Anyway, keep an open mind if you're looking for another OS and make sure you include Windows 10 in your trials, or you might be missing out on something that will make you at least as productive as you used to be with your current OS.


Forced adware and terrible update experience == a total nonstarter for me. I am continually boggled by how bad the user experience is for me on my windows 10 partition that I try to use for gaming. Everything from the standard networking drivers not working in windows (but worked in ubunu out of the box), ads for edge or office 365 whenever I open the thing up, or forced restarts when I am gaming in the middle of the night continually baffle me. I just keep asking why I gave these guys money, why I payed for this experience and become complicit in setting this standard. This is on all new top of the line hardware. So no thank you.
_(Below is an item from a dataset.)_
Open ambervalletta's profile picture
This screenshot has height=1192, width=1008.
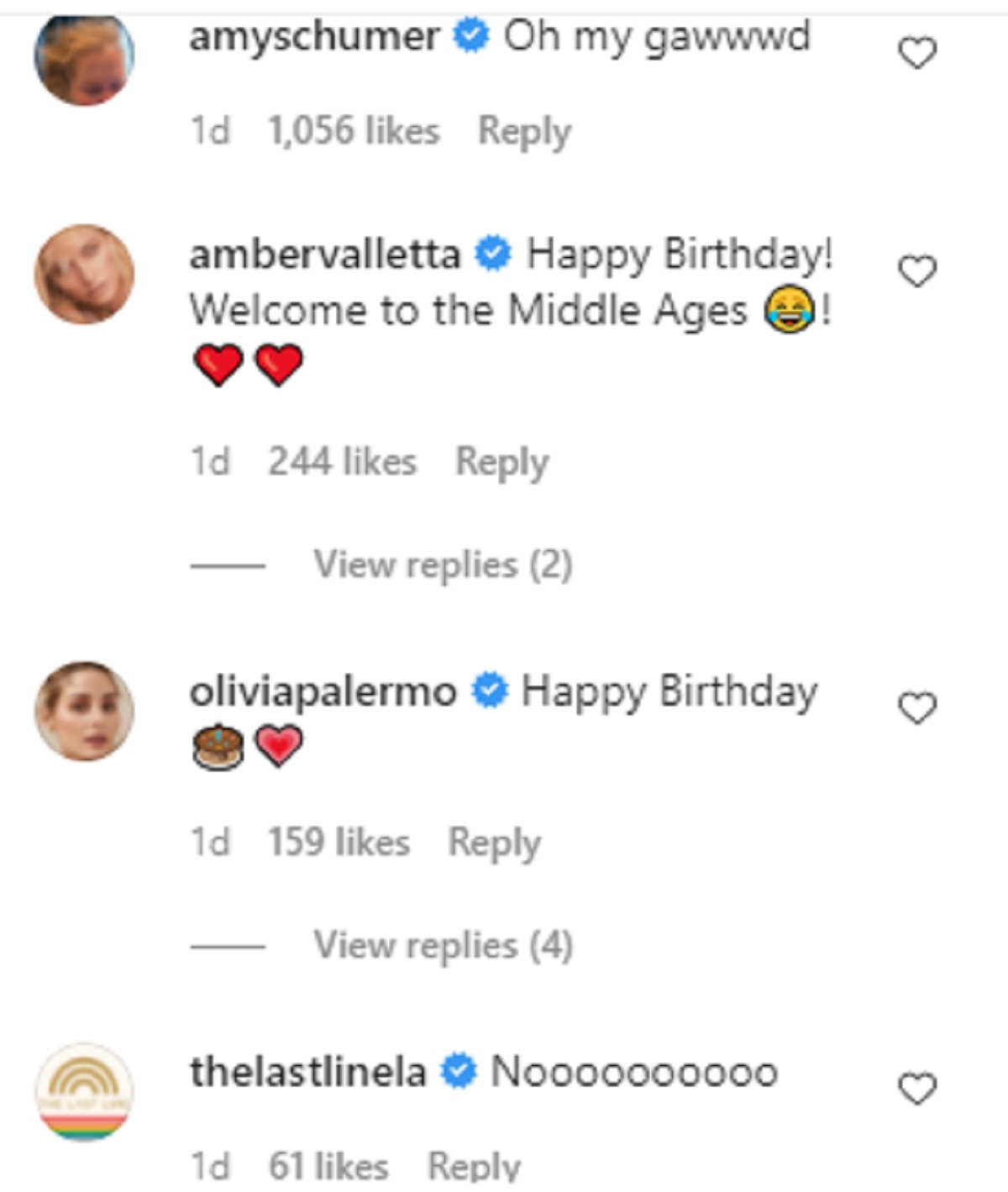coord(84,274)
I also don't share your frustration with the keyboard use in Mac OS; I rarely take my hands off home row but when I do it's to use a beautifully responsive trackpad full of powerful and useful gestures just inches below. It's the one thing I miss on ubuntu.


I am both a MacOS and Windows user, I have trouble completely recommending Windows 10 to anyone solely on the basis of Microsoft's invasive telemetry services. That and the catastrophically anti-consumer upgrade paths they forced on people.

I am still running Win 7, and still have a MBP with MacOS installed. At this time I'm not buying another Mac laptop/desktop(LOL) but if I do get a new laptop that is Win only I'm going to install Win 7 over Win 10.

Windows Explorer to me is way more intuitive that MacOS Finder, which I find to be more difficult to use.


You'll probably have trouble installing Windows 7, it's not even supported on Kaby Lake processors anymore and the security patches are going to stop in 2020.


I use Windows daily in my job. It has come a long way from the consumer/business driven PITA it was years ago. The issues are pretty simple: I don't trust Microsoft to not screw me over a few years down the line, and I don't like the in your face consumerism of every aspect of the OS.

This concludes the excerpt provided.